Em 1976, Adolpho Bloch pediu um favor a um jornalista da sua Manchete, em São Paulo: “Fulano, preciso da sua ajuda. A revista está quase fechada, mas não posso mandar para a gráfica porque Carlos Lacerda ainda não mandou a sua coluna. Ele está em São Paulo. Vá até o hotel onde está hospedado e peça para ele mandar o mais depressa possível”. O sujeito foi lá. Na rua Augusta, perto da Paulista.
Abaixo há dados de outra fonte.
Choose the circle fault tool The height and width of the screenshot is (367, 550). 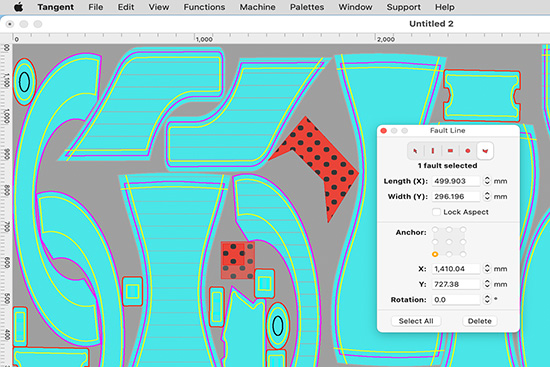(x=468, y=151)
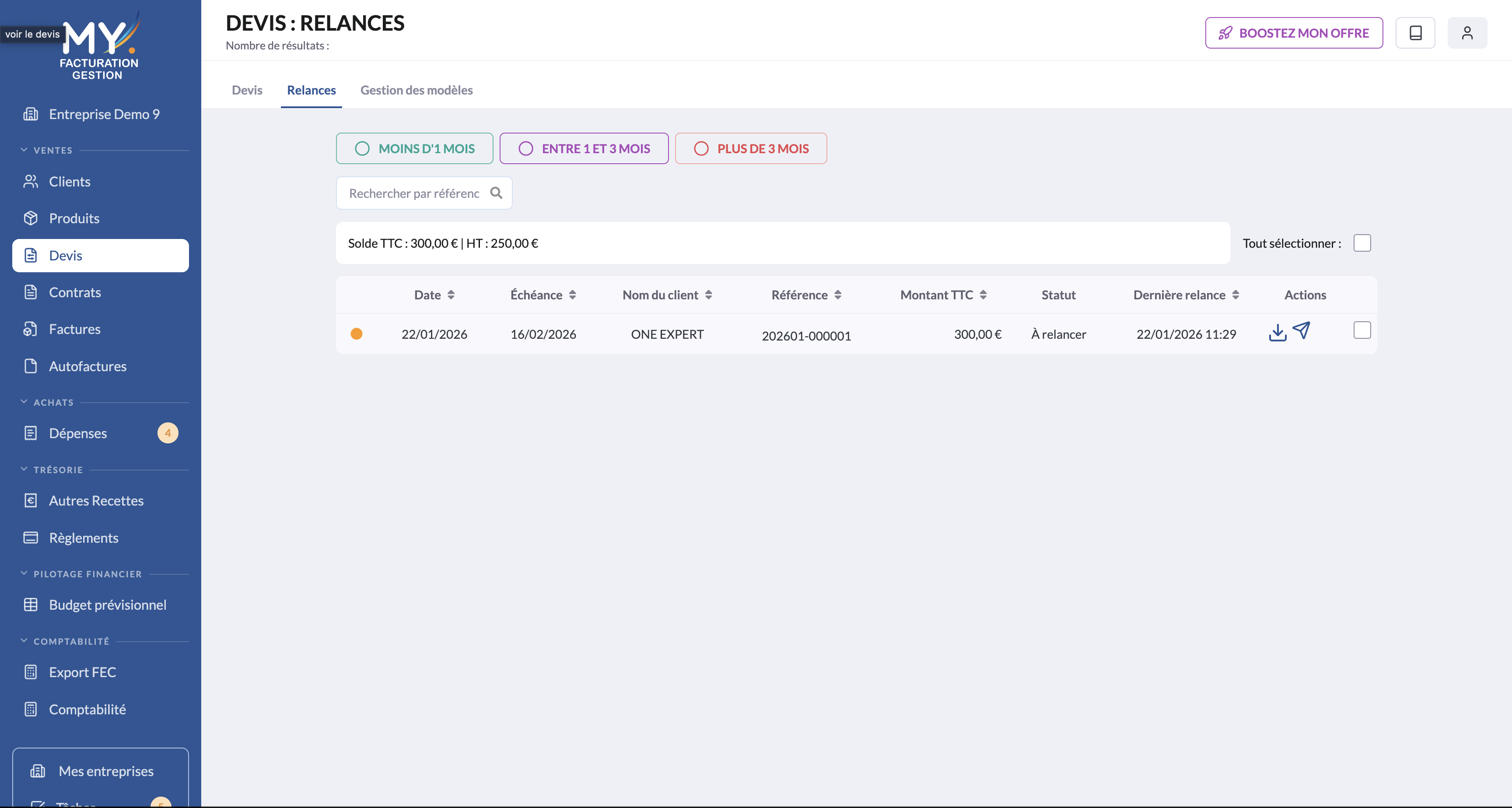This screenshot has width=1512, height=808.
Task: Switch to the Devis tab
Action: tap(247, 90)
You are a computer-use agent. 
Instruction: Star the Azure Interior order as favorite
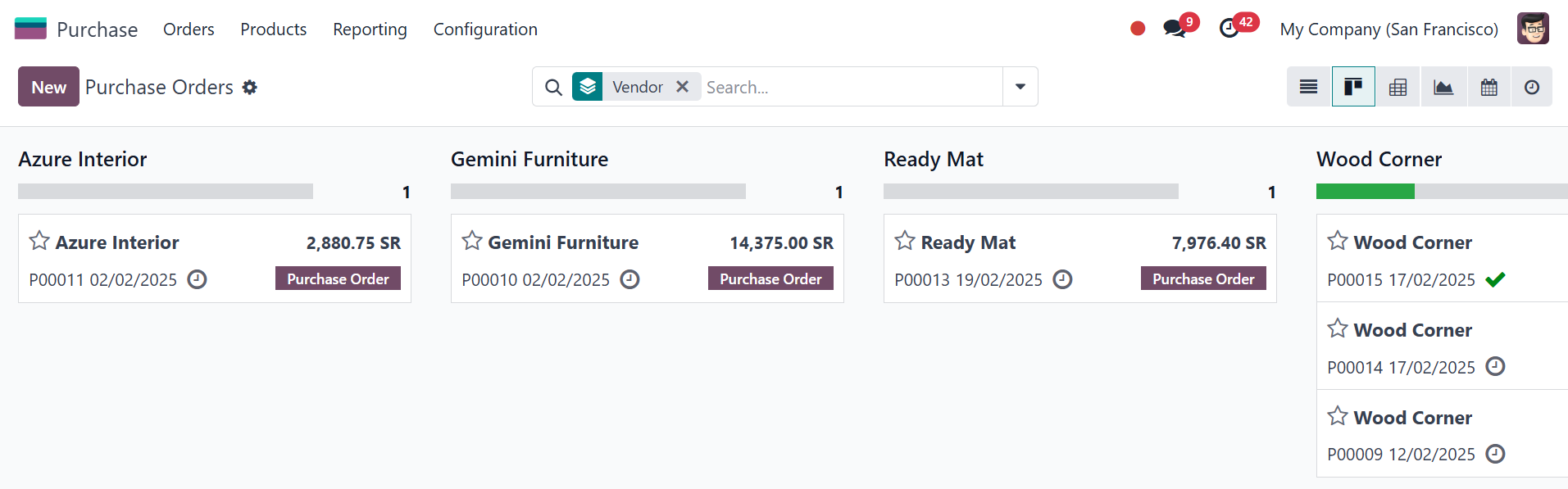[x=39, y=241]
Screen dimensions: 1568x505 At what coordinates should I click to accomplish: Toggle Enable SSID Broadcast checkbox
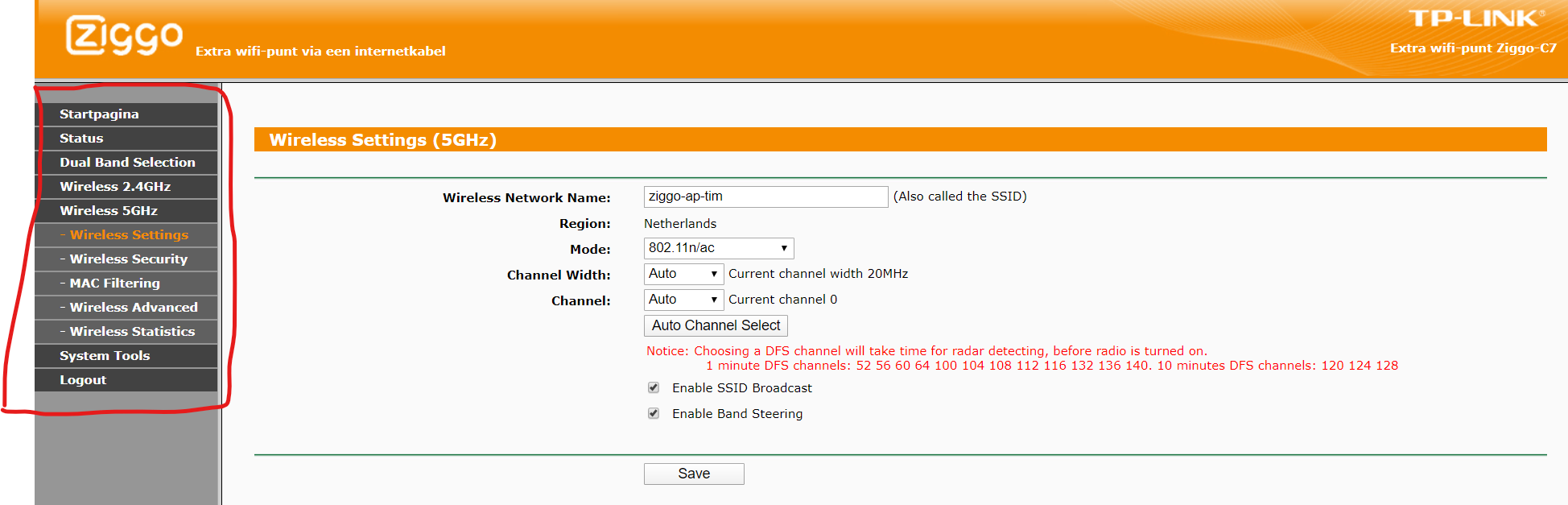[x=654, y=388]
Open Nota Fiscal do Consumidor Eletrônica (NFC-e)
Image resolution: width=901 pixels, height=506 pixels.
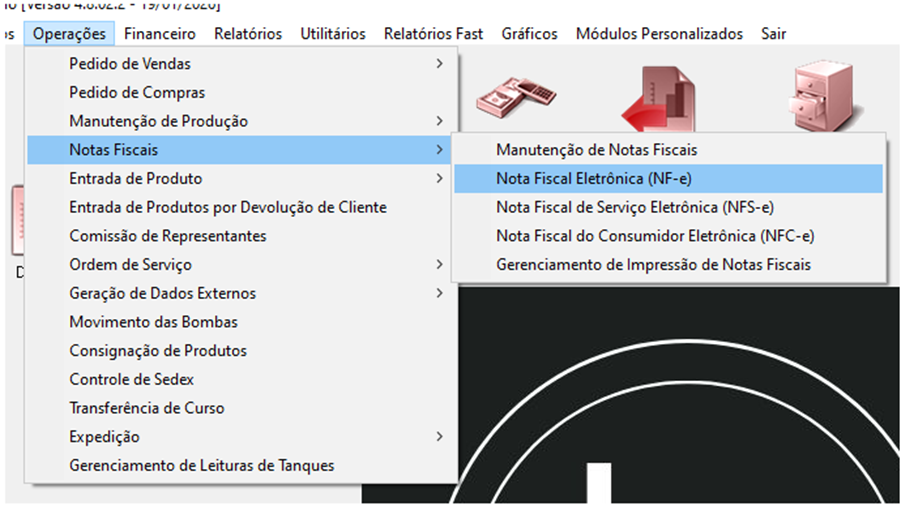point(654,236)
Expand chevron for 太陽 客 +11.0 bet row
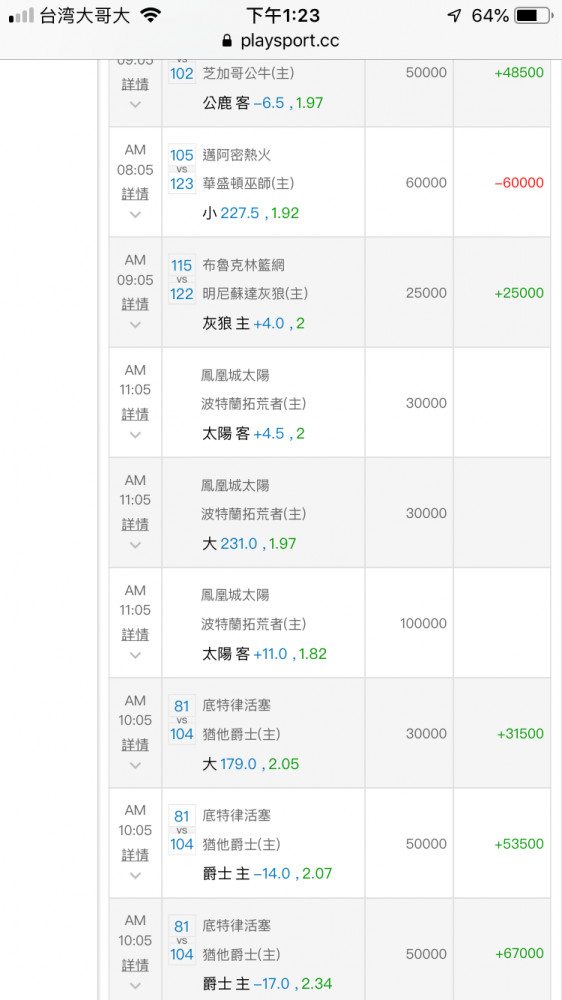 [x=135, y=655]
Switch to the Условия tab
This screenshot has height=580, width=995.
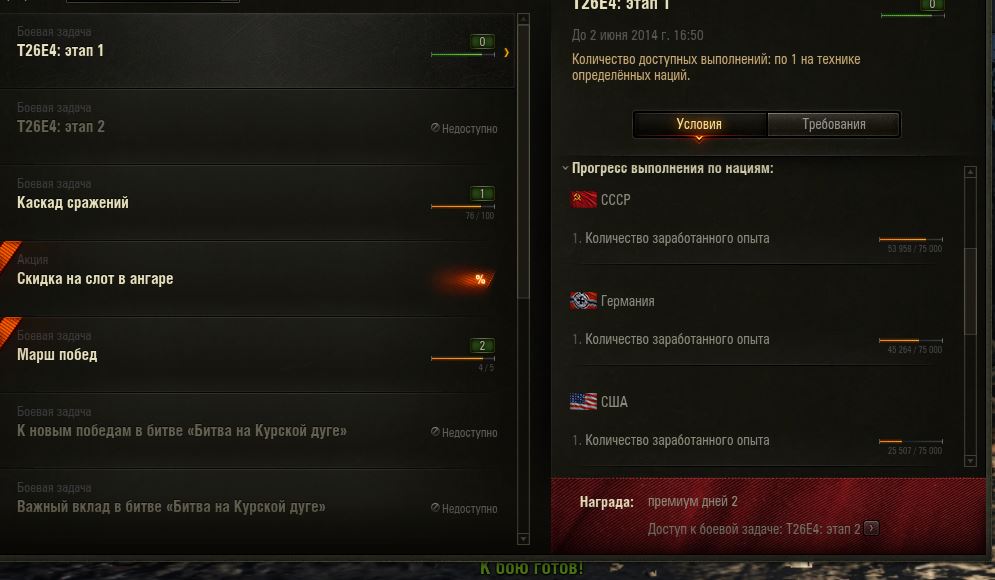(x=700, y=124)
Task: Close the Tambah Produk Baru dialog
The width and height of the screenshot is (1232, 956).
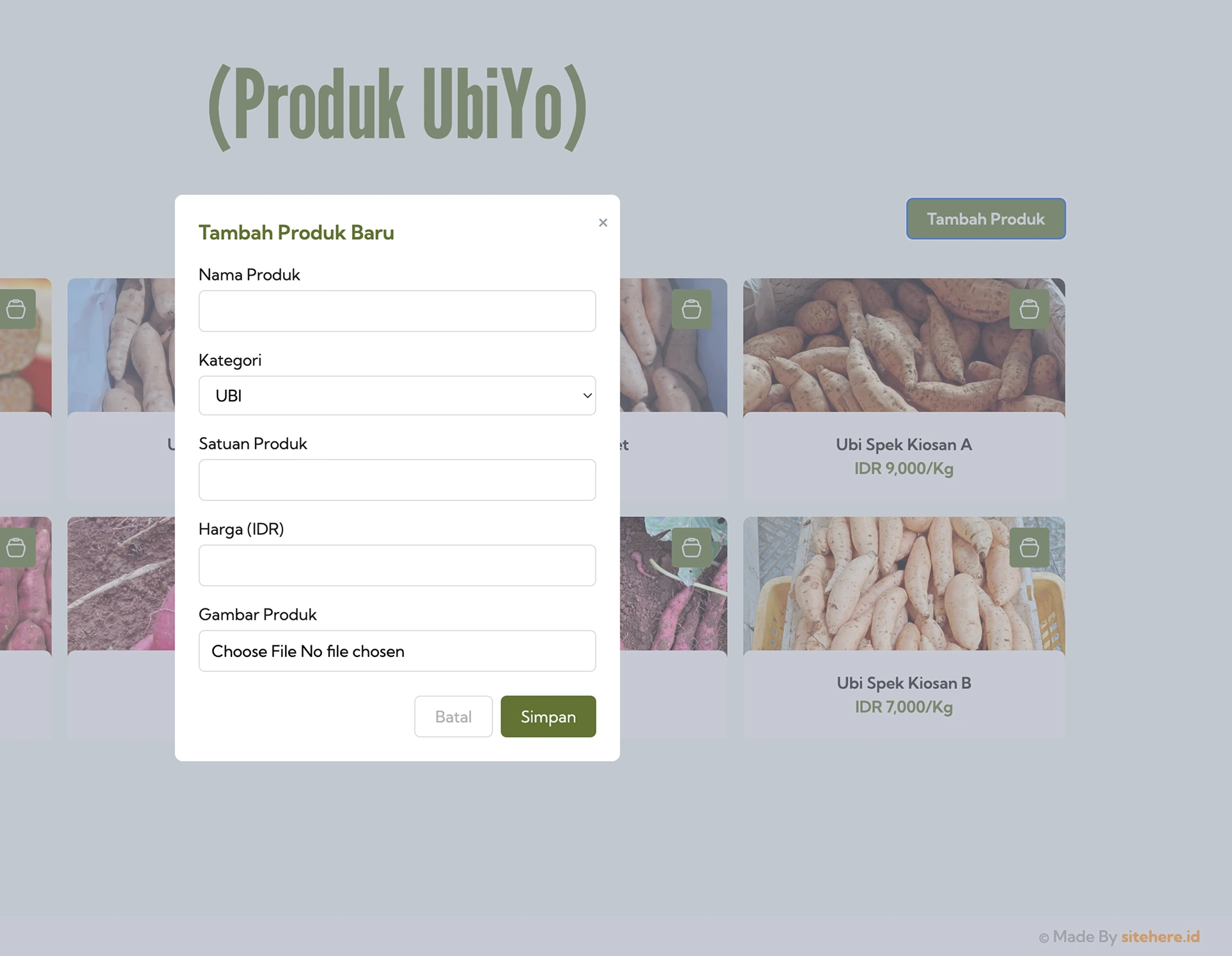Action: 603,222

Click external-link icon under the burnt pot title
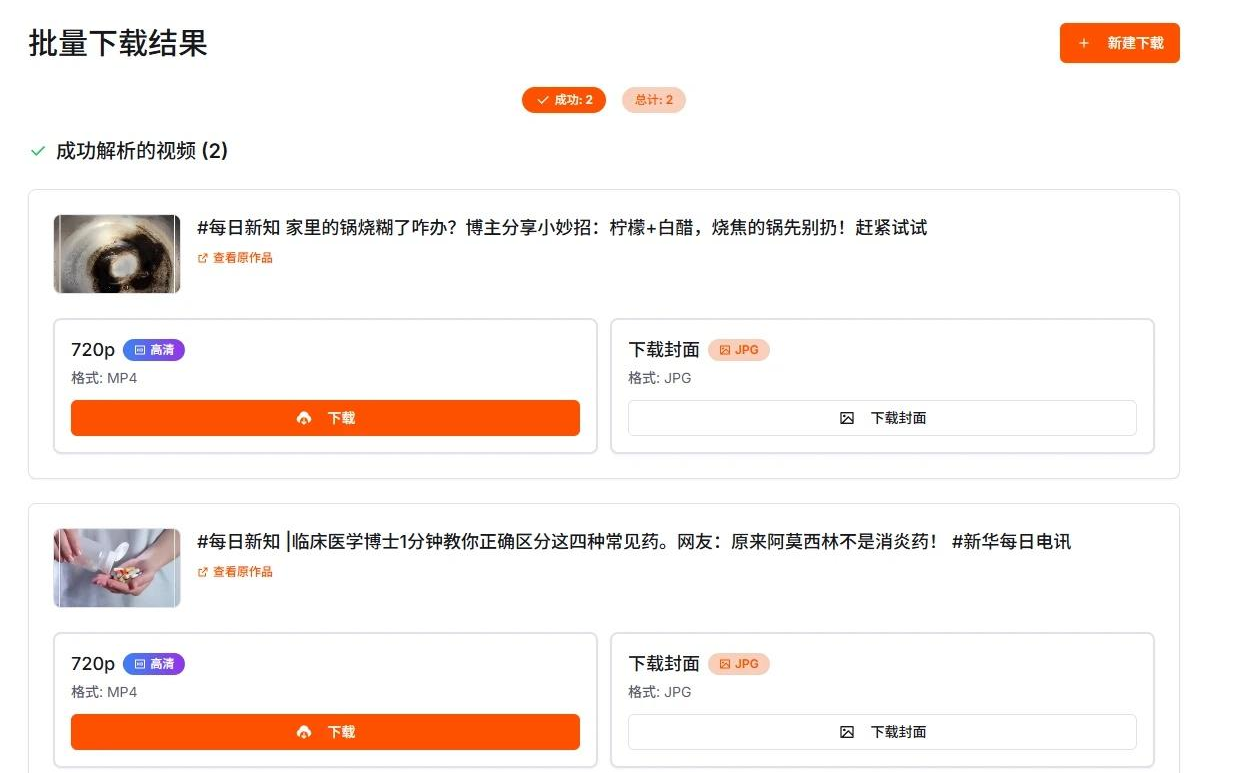203,258

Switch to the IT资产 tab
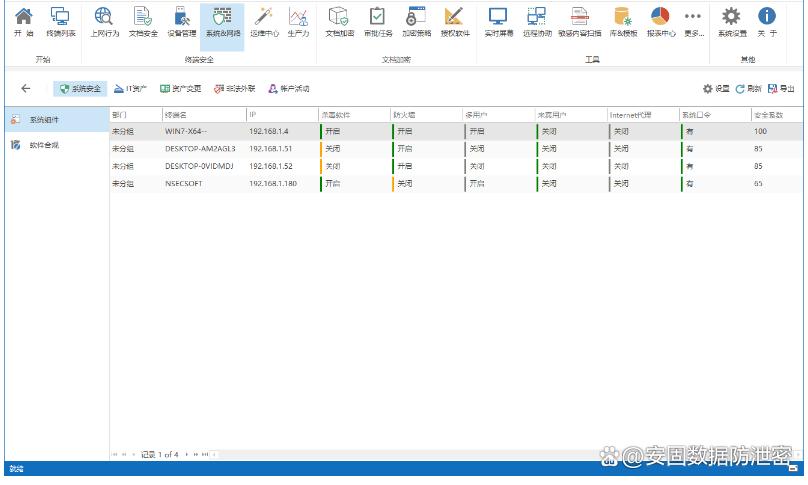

Encontrou Lacerda na frente da máquina de escrever. A lauda pela metade. “Estou muito ocupado” disse Lacerda. “Por favor, termine a coluna para mim”. Ele sentou-se e em alguns minutos cumpriu a tarefa inusitada. Mostrou a Lacerda. “Não tenho tempo de ler. Pode mandar”, ordenou. Na semana seguinte, seu Adolpho ligou de novo. A mesma queixa. Fulano foi de novo ao hotel. Dessa vez, Lacerda nem estava com a lauda pela metade. Nem tinha começado. “Escreva a coluna para mim, estou muito ocupado”, disse ele. “Alguma coisa sobre meu avô. O que quiser”.
Dito e feito. Ele escreveu a coluna inteira e a mostrou ao ex-governador, que, de novo, dispensou a leitura. E fez um pedido: “Estou organizando um movimento. Uma frente ampla contra a ditadura. Tem o Jango, o Juscelino. E eu gostaria que o Samuel Wainer também participasse. Como vocês são amigos, por favor, convide-o, em meu nome”.
O encontro com Wainer foi no Rodeio. Em meio às picanhas e costeletas, Fulano tocou no assunto com toda delicadeza. Wainer parou de comer, encarou seu interlocutor e disparou: “Diga ao Lacerda que eu quero que ele morra de câncer no cu!” “Quer que eu diga isso a ele”? “Quero”.
Fulano, que era amigo de Bloch, de Lacerda e de Wainer decidiu dar a resposta ao ex-governador por telefone: “O Samuel Wainer respondeu que quer que você morra de câncer no cu”! Lacerda não retrucou. Desligaram. Já tinham passado 22 anos. Mas Wainer não esqueceu que Lacerda foi o principal responsável pelo suicídio de Getúlio. E pelo fim da “Última Hora”.